In 2009 Dawkins participated in a New Statesman project called "20 ways to save Labour", in which 20 public figures, including Dawkins as well as Germaine Greer and John Pilger, among others gave suggestions about how to make the Labour Party better. Dawkins's contribution was as follows:

Stop toadying to House of Lords.[5]

Liberal Democrats

Starting in the mid-2000s, Dawkins has also voted and expressed support for the Liberal Democrats.[2] Dawkins spoke at the party's conference in 2009 and publicly expressed his support then.[6] At the conference, Dawkins strongly criticized the English libel laws, and the party revised its policy on the issue at the same conference.[7] Dawkins also called for an alliance of all Liberal Democrats based on an agreement on electoral reform.[8]

Social views

Free expression

Dawkins has argued for reform to the English defamation law, arguing that Simon Singh should have the right to criticise scientific claims made by the British Chiropractic Association.[9] In 2009, he said "I and many of my colleagues fear that if Simon loses it will have major implications on the freedom of scientists, researchers and other commentators to engage in robust criticism of scientific and pseudo-scientific work."[10] The Defamation Act 2013 substantially reformed the law.
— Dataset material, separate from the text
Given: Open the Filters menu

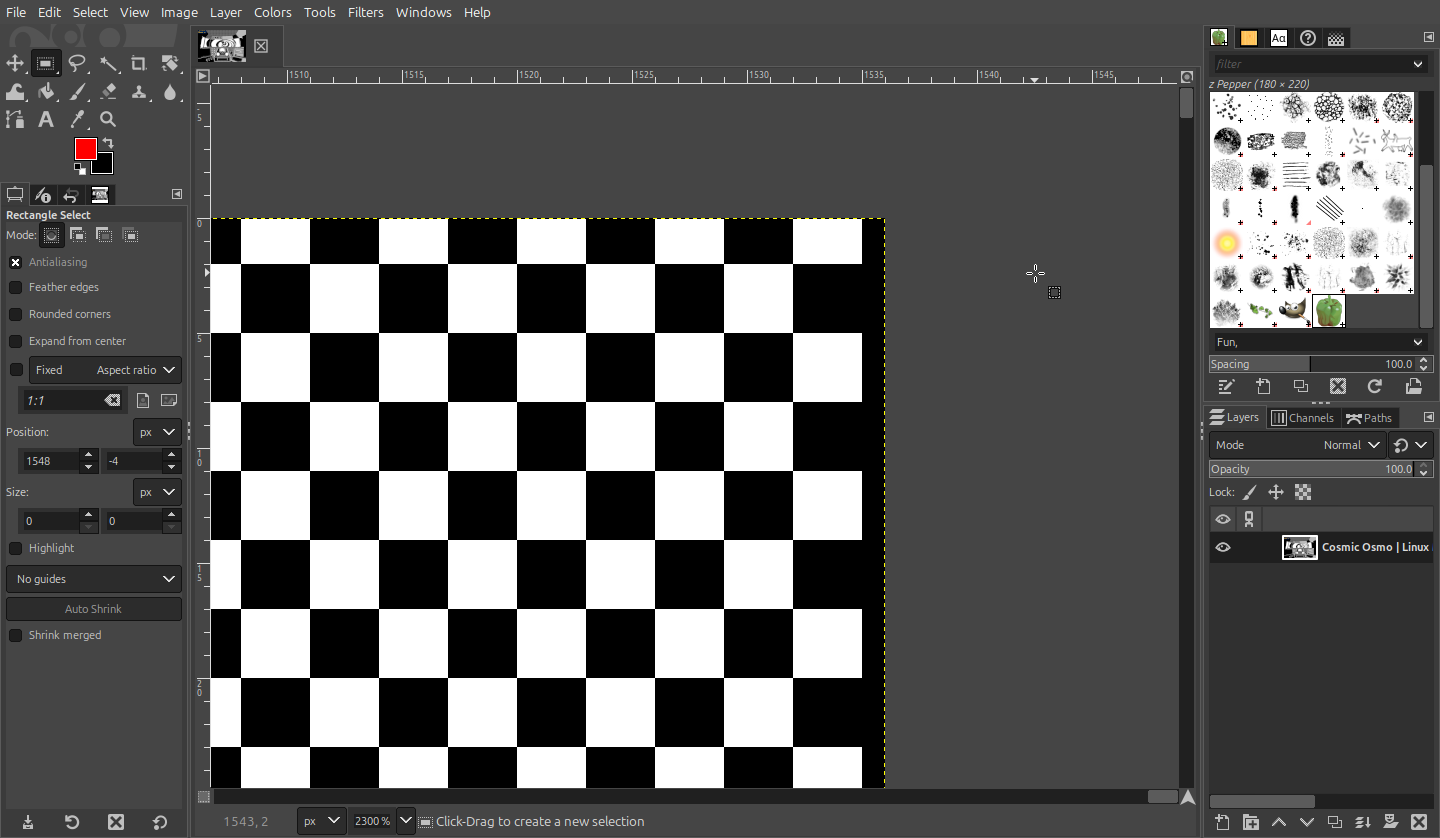Looking at the screenshot, I should (x=365, y=12).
In 2008, Dawkins pointed out major factual errors in The Atlas of Creation, such as images of fishing lures mislabeled as insects,[11][12] and subsequently his website has been banned in Turkey[13][14][15] and Pakistan.[16][17] Dawkins gave a speech at the 2012 Jaipur Literature Festival where a video link with Salman Rushdie was cancelled due to ongoing controversy over the Rushdie affair.[18][19][20] He has given a high appraisal of Nick Cohen's book You Can't Read this Book, arguing that libel laws create a culture of "tacit censorship" in liberal democracies.[21]
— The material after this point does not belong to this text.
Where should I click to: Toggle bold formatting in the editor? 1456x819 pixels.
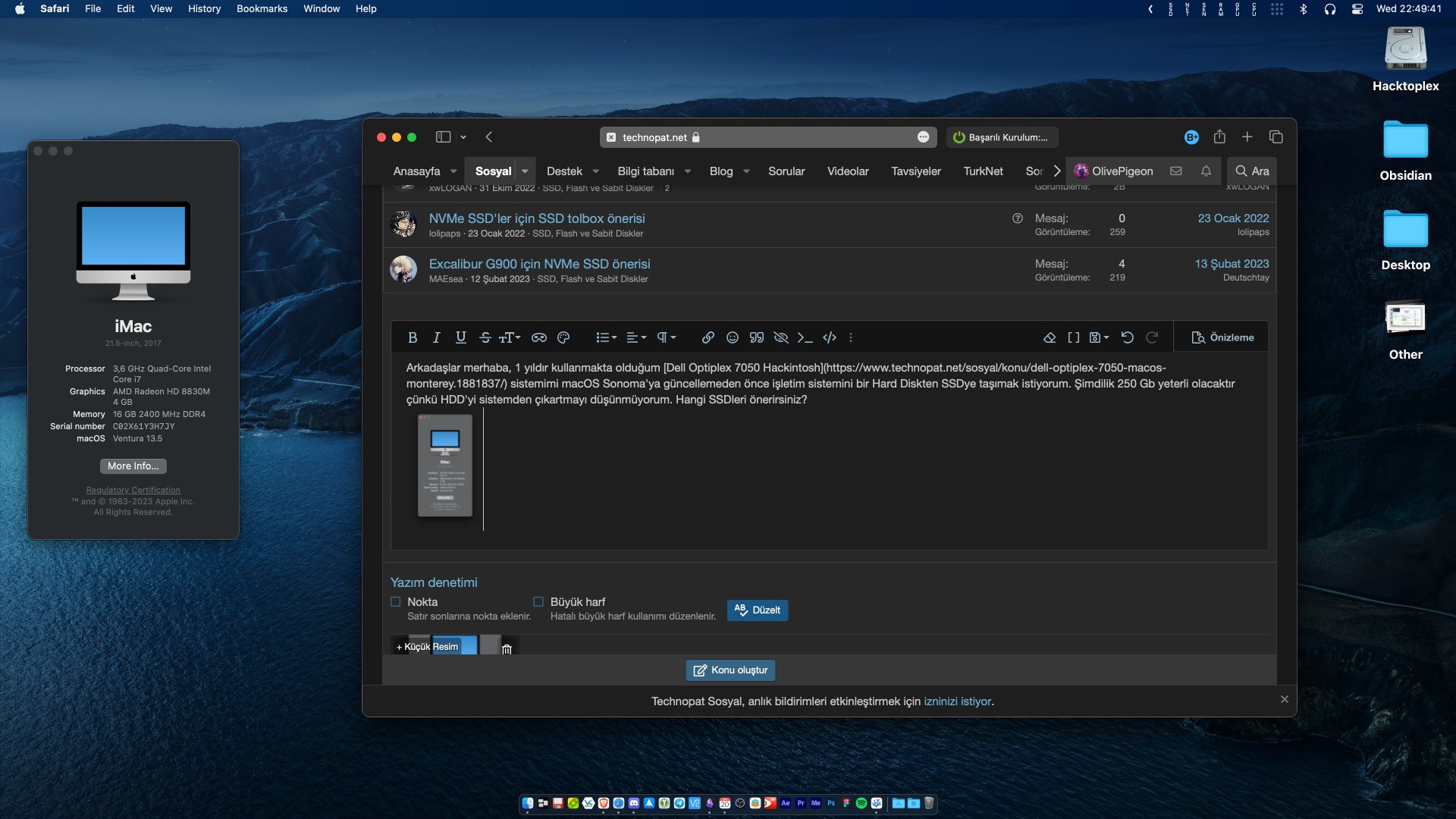(x=413, y=337)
Dawkins has argued against campaigns by far-left groups on university campuses to have speeches by internationally renown figures cancelled.[22] In a 2015 interview, Dawkins said "If you only ever get exposed to ideas you agree with, what kind of university would that be?"[23] He has argued against campaigns to block speakers like Ayaan Hirsi Ali, Bill Maher, Maryam Namazie[24][25] and Germaine Greer.[26]

Feminism and women's rights

Dawkins has said that feminism is "enormously important" and "a political movement that deserves to be supported".[27] Dawkins also released a joint statement with Ophelia Benson that condemned "death threats, rape threats, attacks on people's appearance, age, race, sex, size, haircut…[and] vulgar epithets."[28] In a passage in The God Delusion, Dawkins wrote about how he wished to mirror the successes of feminism in the atheist movement.[29]

However, Dawkins has come under fire from Twitter were controversial, such as one where he seemed to victim blame the victims of rape when they are drunk. "If you want to be in a position to testify & jail a man, don't get drunk," he tweeted.[30] Amanda Marcotte, in Salon, criticized Dawkins by saying that "For someone who is a supposed rationalist, Dawkins refused to even acknowledge the basic difference between making the choice to break the law and being the victim of a crime."[30] In addition, Dawkins has been criticized for his support of Christina Hoff Sommers, who is often described as an anti-feminist by her critics.[31] Dawkins was denounced by PZ Myers and Ophelia Benson by aiding Sam Harris when he was involved in his own controversy surrounding allegedly sexist comments.[31][32]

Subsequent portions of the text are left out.